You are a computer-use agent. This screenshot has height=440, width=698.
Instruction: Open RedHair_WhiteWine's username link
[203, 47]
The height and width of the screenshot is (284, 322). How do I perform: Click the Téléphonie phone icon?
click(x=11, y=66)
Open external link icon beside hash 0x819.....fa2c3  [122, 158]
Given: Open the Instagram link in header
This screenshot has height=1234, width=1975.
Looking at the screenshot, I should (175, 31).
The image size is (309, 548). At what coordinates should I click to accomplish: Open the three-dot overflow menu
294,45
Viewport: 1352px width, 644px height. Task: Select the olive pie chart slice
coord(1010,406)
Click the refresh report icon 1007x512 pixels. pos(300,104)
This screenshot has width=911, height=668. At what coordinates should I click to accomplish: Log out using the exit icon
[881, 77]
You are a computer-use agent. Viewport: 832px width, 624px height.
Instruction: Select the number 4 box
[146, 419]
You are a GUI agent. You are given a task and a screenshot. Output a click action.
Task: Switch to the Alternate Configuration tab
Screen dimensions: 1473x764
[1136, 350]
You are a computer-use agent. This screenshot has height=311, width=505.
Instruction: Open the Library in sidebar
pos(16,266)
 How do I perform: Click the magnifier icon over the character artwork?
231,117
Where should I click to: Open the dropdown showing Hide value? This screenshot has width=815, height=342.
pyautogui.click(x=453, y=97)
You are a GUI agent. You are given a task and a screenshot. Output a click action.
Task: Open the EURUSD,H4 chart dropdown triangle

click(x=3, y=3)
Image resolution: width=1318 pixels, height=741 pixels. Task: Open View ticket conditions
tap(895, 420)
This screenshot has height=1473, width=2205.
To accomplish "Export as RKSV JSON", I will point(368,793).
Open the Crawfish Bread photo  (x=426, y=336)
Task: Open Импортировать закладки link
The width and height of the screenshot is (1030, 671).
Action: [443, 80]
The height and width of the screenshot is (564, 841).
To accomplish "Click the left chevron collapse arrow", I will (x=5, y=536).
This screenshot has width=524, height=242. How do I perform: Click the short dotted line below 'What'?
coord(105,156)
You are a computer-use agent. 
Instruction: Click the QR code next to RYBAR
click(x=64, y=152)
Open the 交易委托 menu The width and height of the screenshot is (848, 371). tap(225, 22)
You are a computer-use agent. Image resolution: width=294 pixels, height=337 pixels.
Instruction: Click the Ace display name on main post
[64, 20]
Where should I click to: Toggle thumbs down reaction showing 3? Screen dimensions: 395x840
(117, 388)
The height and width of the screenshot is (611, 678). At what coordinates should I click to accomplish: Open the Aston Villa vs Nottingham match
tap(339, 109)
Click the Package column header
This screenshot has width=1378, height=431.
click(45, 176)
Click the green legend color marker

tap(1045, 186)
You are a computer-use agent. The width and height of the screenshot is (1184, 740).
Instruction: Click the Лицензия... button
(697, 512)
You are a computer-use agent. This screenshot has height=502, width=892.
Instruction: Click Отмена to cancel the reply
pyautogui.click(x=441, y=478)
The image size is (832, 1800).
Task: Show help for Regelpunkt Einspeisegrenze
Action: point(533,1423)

* **Short task**:
Rewrite the items as a two-column Markdown table with columns "Row" and "Entry". Begin at the line containing "Where should I click to: Open" and continue through the final line of the items, give each line its own numbered row, and omit blank lines.

* **Solution for this task**:
| Row | Entry |
|---|---|
| 1 | Where should I click to: Open the dropdown showing Hide value? This screenshot has width=815, height=342. |
| 2 | pyautogui.click(x=453, y=97) |
| 3 | You are a GUI agent. You are given a task and a screenshot. Output a click action. |
| 4 | Task: Open the EURUSD,H4 chart dropdown triangle |
| 5 | click(x=3, y=3) |
| 6 | Image resolution: width=1318 pixels, height=741 pixels. Task: Open View ticket conditions |
| 7 | tap(895, 420) |
| 8 | This screenshot has height=1473, width=2205. |
| 9 | To accomplish "Export as RKSV JSON", I will point(368,793). |
| 10 | Open the Crawfish Bread photo  (x=426, y=336) |
| 11 | Task: Open Импортировать закладки link |
| 12 | The width and height of the screenshot is (1030, 671). |
| 13 | Action: [443, 80] |
| 14 | The height and width of the screenshot is (564, 841). |
| 15 | To accomplish "Click the left chevron collapse arrow", I will (x=5, y=536). |
| 16 | This screenshot has width=524, height=242. How do I perform: Click the short dotted line below 'What'? |
| 17 | coord(105,156) |
| 18 | You are a computer-use agent.  |
| 19 | Instruction: Click the QR code next to RYBAR |
| 20 | click(x=64, y=152) |
| 21 | Open the 交易委托 menu The width and height of the screenshot is (848, 371). tap(225, 22) |
| 22 | You are a computer-use agent. Image resolution: width=294 pixels, height=337 pixels. |
| 23 | Instruction: Click the Ace display name on main post |
| 24 | [64, 20] |
| 25 | Where should I click to: Toggle thumbs down reaction showing 3? Screen dimensions: 395x840 |
| 26 | (117, 388) |
| 27 | The height and width of the screenshot is (611, 678). At what coordinates should I click to accomplish: Open the Aston Villa vs Nottingham match |
| 28 | tap(339, 109) |
| 29 | Click the Package column header |
| 30 | This screenshot has width=1378, height=431. |
| 31 | click(45, 176) |
| 32 | Click the green legend color marker |
| 33 | tap(1045, 186) |
| 34 | You are a computer-use agent. The width and height of the screenshot is (1184, 740). |
| 35 | Instruction: Click the Лицензия... button |
| 36 | (697, 512) |
| 37 | You are a computer-use agent. This screenshot has height=502, width=892. |
| 38 | Instruction: Click Отмена to cancel the reply |
| 39 | pyautogui.click(x=441, y=478) |
| 40 | The image size is (832, 1800). |
| 41 | Task: Show help for Regelpunkt Einspeisegrenze |
| 42 | Action: point(533,1423) |